- 任务目标: 请照抄下方清单里的一段：从含有“This screenshot has height=535, width=718.”的那一行起，到含有“Image resolution: width=1581”的那一行止，两端的行都包括在内，只抄这一段。

[数据记录]
□ □ □

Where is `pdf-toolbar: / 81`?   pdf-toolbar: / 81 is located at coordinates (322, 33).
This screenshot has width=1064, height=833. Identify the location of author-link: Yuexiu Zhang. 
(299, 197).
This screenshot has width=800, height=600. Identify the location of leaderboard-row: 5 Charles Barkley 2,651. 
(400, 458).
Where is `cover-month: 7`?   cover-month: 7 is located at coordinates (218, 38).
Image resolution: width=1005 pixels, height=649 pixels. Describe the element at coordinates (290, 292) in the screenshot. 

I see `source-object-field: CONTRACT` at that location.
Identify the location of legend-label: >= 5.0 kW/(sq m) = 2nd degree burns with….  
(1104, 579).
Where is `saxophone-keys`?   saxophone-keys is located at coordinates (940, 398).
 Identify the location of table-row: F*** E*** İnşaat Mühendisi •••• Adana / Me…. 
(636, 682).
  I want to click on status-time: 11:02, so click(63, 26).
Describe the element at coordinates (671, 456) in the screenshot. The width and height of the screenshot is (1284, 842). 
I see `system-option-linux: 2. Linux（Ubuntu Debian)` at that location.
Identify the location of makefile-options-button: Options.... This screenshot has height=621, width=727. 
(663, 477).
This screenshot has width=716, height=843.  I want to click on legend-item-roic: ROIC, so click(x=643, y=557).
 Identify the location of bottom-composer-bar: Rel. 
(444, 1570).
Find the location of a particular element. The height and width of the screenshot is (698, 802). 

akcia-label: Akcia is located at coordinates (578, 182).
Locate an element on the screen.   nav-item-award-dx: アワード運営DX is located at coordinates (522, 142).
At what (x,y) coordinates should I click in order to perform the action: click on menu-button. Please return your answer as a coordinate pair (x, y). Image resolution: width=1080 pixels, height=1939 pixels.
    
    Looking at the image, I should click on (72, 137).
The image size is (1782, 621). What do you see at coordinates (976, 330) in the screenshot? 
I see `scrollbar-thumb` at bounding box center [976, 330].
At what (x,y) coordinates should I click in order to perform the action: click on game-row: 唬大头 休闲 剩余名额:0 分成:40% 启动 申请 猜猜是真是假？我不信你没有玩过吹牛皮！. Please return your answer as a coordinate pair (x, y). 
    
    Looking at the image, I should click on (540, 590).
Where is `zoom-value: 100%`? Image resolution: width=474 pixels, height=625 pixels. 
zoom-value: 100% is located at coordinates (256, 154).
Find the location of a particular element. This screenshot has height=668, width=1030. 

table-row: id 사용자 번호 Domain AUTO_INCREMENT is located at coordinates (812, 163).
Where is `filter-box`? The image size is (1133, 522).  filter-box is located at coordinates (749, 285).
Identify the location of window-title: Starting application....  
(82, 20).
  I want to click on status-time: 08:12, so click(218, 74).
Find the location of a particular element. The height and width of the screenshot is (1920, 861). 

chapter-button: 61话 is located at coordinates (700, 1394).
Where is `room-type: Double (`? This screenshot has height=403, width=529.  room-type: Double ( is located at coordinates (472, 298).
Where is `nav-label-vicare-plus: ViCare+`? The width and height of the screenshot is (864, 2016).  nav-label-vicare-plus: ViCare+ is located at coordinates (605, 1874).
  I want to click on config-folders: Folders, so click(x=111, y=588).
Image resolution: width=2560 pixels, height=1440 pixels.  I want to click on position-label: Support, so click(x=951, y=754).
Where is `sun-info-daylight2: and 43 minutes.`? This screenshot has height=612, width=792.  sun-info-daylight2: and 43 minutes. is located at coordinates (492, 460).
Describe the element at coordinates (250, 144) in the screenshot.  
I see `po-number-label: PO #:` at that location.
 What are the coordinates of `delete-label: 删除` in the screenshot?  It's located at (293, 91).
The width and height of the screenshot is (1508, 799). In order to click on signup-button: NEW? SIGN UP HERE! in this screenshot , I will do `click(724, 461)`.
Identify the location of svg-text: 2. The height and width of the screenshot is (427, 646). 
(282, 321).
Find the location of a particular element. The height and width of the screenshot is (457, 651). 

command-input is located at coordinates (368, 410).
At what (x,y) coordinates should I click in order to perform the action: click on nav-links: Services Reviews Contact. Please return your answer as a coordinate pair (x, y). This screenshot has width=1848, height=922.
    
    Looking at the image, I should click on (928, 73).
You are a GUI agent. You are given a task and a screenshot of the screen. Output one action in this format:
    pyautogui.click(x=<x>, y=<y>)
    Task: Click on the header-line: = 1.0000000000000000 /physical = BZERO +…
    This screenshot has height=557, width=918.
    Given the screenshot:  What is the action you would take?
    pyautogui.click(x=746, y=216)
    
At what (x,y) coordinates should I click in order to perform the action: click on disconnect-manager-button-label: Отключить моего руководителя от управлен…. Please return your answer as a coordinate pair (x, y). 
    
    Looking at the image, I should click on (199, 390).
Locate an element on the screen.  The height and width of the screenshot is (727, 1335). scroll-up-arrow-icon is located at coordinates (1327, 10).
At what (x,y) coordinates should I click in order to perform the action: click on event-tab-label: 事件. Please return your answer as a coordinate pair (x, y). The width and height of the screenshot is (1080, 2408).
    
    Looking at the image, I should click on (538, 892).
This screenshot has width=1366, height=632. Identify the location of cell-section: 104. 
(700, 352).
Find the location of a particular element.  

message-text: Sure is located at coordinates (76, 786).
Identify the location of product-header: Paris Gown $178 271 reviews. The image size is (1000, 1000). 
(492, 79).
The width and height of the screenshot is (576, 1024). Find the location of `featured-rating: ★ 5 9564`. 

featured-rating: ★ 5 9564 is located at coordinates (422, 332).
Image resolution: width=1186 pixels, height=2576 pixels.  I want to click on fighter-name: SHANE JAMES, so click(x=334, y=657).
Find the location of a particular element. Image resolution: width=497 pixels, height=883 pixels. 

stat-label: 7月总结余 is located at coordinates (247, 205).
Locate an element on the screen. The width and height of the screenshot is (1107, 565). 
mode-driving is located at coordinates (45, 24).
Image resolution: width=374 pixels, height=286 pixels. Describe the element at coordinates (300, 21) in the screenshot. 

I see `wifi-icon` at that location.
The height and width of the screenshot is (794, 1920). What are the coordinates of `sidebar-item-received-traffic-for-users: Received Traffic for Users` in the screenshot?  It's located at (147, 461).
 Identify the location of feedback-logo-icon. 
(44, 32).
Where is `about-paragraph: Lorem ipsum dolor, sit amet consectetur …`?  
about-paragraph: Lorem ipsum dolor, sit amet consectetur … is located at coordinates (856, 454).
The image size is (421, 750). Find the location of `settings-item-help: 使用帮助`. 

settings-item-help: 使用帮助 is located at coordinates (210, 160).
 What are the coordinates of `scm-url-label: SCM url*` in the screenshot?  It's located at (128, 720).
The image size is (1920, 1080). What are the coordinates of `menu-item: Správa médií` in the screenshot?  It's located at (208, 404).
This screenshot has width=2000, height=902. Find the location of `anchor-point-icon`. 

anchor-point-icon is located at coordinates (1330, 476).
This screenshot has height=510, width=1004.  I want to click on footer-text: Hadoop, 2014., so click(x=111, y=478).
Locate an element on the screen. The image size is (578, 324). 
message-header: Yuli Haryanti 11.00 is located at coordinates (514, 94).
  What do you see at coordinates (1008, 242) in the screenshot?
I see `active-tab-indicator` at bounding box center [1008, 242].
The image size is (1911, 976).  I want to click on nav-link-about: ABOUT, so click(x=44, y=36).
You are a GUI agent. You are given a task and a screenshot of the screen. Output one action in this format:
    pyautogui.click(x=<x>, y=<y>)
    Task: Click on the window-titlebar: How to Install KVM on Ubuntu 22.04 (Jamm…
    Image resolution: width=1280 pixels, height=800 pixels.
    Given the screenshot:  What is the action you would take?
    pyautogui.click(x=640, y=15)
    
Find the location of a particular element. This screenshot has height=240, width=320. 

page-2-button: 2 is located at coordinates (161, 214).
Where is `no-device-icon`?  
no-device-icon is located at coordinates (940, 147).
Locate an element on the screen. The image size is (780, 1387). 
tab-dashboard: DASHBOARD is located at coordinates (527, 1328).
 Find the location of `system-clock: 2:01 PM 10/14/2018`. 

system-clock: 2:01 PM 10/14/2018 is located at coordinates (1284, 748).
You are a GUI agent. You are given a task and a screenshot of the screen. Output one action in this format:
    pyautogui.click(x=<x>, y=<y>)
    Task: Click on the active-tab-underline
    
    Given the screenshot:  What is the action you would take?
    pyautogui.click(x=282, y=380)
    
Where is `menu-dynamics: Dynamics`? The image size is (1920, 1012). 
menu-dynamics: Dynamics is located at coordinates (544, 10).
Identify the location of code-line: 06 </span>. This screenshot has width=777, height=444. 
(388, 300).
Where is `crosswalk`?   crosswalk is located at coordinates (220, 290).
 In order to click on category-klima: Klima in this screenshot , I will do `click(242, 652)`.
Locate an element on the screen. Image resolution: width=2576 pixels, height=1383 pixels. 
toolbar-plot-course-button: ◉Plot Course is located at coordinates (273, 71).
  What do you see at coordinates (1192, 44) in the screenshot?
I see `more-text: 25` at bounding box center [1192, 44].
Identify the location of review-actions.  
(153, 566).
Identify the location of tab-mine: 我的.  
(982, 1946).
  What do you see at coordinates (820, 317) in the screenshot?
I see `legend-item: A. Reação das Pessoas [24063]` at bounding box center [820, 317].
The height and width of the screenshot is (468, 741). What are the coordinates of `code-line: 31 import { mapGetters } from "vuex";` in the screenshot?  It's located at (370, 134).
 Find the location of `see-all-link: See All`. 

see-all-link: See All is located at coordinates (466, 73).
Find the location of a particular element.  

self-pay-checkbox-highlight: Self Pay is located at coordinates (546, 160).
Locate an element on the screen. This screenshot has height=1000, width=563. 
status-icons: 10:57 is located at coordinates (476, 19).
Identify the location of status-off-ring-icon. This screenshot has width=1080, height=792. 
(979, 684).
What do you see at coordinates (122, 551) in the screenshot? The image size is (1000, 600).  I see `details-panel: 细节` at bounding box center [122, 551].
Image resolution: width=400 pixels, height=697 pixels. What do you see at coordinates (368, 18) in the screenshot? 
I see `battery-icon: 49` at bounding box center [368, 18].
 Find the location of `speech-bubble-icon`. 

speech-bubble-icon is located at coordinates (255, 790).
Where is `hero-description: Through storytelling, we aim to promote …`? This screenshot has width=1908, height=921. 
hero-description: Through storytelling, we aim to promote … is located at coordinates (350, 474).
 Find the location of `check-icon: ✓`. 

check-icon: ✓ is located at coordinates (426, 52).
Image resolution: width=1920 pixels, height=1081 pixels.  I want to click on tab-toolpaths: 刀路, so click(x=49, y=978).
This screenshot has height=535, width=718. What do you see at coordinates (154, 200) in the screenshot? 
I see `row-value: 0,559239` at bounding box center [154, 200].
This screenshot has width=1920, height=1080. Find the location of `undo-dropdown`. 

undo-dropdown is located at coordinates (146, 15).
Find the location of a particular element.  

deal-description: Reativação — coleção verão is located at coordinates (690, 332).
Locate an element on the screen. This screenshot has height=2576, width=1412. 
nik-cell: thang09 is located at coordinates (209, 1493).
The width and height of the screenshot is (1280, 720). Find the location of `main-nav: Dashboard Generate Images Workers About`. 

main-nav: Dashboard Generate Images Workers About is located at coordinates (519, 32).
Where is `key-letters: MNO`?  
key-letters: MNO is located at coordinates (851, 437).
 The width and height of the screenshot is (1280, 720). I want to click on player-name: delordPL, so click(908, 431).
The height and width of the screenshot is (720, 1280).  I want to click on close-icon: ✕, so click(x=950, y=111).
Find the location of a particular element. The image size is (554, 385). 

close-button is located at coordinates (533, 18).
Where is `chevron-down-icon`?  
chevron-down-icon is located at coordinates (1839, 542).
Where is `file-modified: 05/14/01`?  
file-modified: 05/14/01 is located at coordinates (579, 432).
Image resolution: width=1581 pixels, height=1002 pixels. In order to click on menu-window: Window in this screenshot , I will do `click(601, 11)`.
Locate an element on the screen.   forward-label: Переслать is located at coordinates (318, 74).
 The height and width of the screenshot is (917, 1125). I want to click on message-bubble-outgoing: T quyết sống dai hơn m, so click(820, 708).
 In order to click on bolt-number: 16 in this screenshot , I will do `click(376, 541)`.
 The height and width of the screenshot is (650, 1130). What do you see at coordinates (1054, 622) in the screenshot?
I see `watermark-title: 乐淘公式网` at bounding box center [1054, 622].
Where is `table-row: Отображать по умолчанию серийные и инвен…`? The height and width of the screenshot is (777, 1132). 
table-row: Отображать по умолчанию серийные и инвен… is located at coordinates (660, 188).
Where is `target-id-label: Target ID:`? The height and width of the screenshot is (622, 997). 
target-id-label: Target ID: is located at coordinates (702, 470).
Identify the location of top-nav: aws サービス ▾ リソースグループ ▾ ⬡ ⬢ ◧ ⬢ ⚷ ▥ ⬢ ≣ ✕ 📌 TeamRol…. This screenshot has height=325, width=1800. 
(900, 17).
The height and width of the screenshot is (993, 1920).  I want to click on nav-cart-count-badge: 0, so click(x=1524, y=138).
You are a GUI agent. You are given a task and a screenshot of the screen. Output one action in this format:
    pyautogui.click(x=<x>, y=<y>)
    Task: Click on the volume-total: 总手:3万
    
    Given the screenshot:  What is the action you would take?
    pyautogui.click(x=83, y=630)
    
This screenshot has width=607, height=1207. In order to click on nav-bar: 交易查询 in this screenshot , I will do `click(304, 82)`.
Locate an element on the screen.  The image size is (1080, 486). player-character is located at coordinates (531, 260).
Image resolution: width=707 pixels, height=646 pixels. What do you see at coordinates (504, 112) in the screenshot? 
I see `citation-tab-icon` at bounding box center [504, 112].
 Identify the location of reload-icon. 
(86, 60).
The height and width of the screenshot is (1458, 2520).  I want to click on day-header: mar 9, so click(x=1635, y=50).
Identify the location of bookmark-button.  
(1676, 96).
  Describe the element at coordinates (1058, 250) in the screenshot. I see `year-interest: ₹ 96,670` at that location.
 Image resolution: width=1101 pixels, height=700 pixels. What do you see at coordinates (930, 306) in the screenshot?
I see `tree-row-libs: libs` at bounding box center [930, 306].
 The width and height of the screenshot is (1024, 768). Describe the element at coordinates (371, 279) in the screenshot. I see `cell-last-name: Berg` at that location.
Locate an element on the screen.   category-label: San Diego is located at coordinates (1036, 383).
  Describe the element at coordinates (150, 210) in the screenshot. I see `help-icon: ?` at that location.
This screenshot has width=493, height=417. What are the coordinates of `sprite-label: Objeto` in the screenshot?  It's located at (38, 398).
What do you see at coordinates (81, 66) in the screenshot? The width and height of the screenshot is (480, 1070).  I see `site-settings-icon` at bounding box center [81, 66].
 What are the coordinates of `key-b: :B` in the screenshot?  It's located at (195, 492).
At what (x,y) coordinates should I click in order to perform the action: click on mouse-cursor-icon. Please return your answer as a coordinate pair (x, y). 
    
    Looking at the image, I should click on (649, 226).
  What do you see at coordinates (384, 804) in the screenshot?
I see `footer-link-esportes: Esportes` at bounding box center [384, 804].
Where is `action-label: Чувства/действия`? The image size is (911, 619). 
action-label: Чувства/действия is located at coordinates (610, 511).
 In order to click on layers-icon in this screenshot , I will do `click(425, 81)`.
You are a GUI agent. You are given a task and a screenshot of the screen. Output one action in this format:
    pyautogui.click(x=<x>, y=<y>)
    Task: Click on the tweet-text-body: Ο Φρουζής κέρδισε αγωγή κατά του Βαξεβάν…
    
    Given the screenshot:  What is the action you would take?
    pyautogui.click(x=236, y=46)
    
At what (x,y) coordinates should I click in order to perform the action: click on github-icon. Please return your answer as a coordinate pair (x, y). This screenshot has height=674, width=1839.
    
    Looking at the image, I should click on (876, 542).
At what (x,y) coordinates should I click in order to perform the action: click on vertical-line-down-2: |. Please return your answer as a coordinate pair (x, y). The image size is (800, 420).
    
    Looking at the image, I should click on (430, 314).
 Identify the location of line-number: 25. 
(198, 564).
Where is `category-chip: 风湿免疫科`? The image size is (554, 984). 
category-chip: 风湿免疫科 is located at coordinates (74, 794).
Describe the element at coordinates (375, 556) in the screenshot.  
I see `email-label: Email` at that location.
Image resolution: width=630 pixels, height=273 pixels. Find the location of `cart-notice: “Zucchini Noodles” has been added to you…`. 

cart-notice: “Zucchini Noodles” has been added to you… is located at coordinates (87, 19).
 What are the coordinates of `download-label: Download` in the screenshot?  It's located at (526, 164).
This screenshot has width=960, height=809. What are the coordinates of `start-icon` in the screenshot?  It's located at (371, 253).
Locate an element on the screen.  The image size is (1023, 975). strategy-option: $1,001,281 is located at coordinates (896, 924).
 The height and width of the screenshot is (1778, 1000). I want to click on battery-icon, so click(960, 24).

□ □ □

- 本题输出:
This screenshot has height=535, width=718. What do you see at coordinates (154, 200) in the screenshot? 
I see `row-value: 0,559239` at bounding box center [154, 200].
This screenshot has width=1920, height=1080. Find the location of `undo-dropdown`. 

undo-dropdown is located at coordinates (146, 15).
Find the location of a particular element.  

deal-description: Reativação — coleção verão is located at coordinates (690, 332).
Locate an element on the screen. This screenshot has height=2576, width=1412. 
nik-cell: thang09 is located at coordinates (209, 1493).
The width and height of the screenshot is (1280, 720). Find the location of `main-nav: Dashboard Generate Images Workers About`. 

main-nav: Dashboard Generate Images Workers About is located at coordinates (519, 32).
Where is `key-letters: MNO`?  
key-letters: MNO is located at coordinates (851, 437).
 The width and height of the screenshot is (1280, 720). I want to click on player-name: delordPL, so click(908, 431).
The height and width of the screenshot is (720, 1280).  I want to click on close-icon: ✕, so click(x=950, y=111).
Find the location of a particular element. The image size is (554, 385). 

close-button is located at coordinates (533, 18).
Where is `chevron-down-icon`?  
chevron-down-icon is located at coordinates (1839, 542).
Where is `file-modified: 05/14/01`?  
file-modified: 05/14/01 is located at coordinates (579, 432).
Image resolution: width=1581 pixels, height=1002 pixels. In order to click on menu-window: Window in this screenshot , I will do `click(601, 11)`.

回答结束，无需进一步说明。